Son économie n'est pas, et de loin, à la hauteur de son potentiel après quatre décennies de promesse d'un pouvoir accusé de corruption et de mauvaise gouvernance. Le pays est classé 144e sur 180 dans l'indice de perception de la corruption 2021 de Transparency International et ne parvient pas à attirer suffisamment l'investissement, notamment étranger, selon la Banque mondiale. Un tiers de ses 28 millions d'habitants vit avec moins de 2 euros par jour et le taux de pauvreté atteint près de 40 %, selon l'ONU. Seuls 10 % des actifs ont un emploi dans le secteur formel.

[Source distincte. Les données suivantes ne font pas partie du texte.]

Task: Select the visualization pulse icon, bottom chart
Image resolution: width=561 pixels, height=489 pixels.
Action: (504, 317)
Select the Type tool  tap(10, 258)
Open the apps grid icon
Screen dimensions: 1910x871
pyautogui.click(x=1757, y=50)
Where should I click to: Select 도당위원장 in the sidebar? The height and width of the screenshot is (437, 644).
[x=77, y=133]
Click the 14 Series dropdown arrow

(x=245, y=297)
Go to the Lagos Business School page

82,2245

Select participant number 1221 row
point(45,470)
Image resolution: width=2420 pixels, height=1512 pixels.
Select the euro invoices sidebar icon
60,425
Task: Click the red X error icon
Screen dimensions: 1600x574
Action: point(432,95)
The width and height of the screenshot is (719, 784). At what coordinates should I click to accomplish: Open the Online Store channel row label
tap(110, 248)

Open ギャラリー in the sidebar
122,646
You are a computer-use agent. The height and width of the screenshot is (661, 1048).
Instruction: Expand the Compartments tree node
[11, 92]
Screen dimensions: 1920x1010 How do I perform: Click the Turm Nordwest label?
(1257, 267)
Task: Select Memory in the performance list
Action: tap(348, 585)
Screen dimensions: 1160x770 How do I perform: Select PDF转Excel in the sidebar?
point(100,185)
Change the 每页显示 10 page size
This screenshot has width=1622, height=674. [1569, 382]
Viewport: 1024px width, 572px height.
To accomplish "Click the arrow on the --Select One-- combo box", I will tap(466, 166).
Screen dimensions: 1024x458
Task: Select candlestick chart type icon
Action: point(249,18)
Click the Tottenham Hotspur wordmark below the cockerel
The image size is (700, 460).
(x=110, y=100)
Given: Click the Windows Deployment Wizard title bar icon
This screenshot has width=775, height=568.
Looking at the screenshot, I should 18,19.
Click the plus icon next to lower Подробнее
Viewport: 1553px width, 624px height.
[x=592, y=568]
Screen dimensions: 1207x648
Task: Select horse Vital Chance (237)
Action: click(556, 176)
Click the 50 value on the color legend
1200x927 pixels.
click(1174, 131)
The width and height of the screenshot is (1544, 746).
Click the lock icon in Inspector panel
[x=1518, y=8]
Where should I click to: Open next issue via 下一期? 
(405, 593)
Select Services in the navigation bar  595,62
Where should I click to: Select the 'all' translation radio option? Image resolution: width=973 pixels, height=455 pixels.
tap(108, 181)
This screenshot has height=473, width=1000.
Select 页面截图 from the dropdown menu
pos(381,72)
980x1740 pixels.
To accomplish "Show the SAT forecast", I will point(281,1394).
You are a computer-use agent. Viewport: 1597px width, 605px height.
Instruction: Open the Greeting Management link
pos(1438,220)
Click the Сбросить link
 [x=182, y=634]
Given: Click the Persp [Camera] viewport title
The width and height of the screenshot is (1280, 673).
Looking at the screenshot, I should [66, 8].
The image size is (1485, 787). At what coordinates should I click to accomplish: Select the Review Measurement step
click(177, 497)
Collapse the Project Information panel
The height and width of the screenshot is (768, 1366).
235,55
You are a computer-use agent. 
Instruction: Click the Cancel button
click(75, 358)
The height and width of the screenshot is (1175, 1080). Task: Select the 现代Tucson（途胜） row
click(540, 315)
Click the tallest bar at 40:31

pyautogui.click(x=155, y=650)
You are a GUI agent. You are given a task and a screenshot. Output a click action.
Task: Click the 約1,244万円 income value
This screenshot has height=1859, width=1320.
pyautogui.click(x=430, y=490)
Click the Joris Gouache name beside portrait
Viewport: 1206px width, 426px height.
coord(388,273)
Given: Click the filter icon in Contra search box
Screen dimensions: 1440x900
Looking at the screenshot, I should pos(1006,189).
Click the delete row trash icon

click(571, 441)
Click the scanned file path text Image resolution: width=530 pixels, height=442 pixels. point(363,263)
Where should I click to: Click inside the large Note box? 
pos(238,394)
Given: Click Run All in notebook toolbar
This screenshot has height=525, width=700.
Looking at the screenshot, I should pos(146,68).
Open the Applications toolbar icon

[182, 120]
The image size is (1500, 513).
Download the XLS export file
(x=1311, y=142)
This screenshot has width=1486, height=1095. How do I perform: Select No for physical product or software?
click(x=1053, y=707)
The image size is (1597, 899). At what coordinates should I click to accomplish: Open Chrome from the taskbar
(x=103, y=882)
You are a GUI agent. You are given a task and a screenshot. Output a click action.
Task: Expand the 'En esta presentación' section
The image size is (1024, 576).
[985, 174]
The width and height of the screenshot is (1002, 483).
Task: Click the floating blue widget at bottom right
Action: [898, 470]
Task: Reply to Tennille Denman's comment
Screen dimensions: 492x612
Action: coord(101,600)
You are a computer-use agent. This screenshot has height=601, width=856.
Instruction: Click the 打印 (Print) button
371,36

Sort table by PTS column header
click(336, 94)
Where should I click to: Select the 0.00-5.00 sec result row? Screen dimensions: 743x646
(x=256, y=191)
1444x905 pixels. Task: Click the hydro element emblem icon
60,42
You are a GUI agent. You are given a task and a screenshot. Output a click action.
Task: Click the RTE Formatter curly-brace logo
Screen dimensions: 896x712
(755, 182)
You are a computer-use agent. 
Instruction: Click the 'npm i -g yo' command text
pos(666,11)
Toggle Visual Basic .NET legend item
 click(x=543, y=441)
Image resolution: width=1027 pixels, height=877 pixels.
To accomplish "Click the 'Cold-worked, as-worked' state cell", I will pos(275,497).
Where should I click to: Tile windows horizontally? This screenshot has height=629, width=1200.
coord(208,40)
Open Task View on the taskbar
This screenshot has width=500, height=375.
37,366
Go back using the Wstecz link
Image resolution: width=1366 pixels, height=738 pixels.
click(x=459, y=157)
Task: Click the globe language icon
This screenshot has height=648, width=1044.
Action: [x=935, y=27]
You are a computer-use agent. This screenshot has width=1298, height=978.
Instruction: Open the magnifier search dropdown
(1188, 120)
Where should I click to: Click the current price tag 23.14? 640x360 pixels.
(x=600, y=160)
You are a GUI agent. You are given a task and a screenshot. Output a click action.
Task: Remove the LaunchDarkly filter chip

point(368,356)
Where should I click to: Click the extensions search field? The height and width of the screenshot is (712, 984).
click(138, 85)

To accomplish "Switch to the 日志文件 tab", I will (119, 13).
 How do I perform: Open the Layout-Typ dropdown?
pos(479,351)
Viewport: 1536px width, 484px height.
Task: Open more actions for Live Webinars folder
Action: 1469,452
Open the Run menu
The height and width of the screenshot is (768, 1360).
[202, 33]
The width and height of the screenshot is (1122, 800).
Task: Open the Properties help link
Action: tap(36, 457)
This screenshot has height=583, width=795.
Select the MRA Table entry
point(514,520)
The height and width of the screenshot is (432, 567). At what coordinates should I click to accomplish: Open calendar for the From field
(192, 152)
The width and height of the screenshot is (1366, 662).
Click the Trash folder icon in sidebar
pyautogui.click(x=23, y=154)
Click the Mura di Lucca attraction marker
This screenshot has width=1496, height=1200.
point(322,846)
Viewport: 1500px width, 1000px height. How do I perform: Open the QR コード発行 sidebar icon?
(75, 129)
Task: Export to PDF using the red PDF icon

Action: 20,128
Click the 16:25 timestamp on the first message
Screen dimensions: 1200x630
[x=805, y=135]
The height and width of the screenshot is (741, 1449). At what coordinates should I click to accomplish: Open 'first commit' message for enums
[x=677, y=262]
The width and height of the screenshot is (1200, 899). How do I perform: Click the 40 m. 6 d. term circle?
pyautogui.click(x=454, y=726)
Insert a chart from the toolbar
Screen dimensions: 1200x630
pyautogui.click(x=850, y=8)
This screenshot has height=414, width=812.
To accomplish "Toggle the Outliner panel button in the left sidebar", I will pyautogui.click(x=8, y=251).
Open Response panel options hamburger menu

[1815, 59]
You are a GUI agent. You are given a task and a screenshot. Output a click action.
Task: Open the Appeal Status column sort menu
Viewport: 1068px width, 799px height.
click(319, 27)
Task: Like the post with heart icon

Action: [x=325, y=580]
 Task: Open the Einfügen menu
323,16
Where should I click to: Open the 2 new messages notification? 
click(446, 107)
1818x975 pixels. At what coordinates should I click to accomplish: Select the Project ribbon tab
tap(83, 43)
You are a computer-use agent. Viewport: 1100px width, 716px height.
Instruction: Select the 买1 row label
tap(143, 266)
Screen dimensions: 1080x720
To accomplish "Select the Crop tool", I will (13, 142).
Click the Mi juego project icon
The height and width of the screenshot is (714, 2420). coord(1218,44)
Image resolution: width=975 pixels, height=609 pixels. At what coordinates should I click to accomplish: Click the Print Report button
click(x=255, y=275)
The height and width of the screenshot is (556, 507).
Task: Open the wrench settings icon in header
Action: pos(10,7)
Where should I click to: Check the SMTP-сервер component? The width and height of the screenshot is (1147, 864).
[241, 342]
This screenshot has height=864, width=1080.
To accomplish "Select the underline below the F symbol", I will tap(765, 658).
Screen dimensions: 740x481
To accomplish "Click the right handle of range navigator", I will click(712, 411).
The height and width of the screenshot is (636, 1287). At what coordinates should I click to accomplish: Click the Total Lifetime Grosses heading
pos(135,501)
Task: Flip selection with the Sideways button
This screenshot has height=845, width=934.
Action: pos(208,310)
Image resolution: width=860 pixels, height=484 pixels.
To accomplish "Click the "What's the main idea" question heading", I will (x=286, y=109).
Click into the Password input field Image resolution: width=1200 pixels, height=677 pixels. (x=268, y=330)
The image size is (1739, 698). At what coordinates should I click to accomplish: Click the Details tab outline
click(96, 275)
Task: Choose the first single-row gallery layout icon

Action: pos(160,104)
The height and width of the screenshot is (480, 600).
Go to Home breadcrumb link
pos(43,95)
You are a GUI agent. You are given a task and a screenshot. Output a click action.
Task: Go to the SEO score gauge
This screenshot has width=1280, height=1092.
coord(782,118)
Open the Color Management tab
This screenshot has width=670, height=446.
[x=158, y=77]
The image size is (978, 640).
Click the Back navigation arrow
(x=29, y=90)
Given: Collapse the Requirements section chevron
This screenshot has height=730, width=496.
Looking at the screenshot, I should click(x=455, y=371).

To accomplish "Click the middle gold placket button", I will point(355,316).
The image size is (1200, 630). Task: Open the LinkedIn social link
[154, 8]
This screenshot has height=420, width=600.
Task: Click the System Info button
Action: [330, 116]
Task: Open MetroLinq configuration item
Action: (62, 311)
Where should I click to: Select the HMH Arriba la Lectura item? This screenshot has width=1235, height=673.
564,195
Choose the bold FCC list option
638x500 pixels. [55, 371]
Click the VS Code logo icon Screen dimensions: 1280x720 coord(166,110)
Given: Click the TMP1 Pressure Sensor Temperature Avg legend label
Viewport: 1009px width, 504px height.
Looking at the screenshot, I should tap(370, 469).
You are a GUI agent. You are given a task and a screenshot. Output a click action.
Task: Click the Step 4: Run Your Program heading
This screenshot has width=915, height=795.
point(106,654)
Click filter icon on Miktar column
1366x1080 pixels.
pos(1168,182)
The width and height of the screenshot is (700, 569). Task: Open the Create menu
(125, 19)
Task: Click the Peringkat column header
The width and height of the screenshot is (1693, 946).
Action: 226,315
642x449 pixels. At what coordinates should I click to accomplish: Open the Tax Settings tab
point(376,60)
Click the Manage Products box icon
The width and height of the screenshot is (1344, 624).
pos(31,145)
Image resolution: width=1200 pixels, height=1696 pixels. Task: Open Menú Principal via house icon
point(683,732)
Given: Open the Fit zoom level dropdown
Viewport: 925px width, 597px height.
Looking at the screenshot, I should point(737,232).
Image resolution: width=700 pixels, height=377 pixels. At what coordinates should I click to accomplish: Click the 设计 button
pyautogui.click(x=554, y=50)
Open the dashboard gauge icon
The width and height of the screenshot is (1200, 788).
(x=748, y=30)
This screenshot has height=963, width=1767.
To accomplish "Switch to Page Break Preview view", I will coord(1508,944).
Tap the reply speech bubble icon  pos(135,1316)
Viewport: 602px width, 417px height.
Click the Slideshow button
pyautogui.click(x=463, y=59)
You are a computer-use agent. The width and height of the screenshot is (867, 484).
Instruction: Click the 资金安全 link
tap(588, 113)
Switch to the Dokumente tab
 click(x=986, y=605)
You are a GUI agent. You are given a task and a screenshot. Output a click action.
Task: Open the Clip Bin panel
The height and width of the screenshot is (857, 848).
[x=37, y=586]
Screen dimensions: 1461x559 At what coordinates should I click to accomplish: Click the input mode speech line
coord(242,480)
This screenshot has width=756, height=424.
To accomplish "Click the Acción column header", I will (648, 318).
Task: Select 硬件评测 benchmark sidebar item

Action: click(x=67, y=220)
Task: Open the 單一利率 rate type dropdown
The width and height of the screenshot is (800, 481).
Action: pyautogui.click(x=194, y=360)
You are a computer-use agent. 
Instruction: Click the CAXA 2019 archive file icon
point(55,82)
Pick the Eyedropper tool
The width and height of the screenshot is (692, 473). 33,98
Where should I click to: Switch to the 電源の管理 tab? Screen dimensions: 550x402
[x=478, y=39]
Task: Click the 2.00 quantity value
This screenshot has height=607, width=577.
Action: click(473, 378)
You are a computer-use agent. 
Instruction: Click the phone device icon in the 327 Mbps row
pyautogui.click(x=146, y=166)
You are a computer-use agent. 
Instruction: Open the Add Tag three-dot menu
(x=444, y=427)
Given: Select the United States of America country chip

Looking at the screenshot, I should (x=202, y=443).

Dans ce contexte, le pays d'Afrique centrale s'est largement tourné vers d'autres partenaires ces dernières années, le ministre russe de la Défense a signé en avril un accord de coopération militaire d'une durée de cinq ans avec le Cameroun.

Cette visite doit être également l'occasion pour le président Macron de mettre en avant la jeunesse dans le sillage du sommet Afrique-France de Montpellier. Accompagné de plusieurs ministres dont Catherine Colonna (Affaires étrangères), il rencontrera des représentants de la jeunesse et de la société civile. Il terminera la journée dans « le village Noah », accueilli par l'ancien champion de tennis Yannick Noah, qui développe un centre de loisirs et d'éducation dans un quartier populaire de Yaoundé, où il vit plusieurs mois par an. »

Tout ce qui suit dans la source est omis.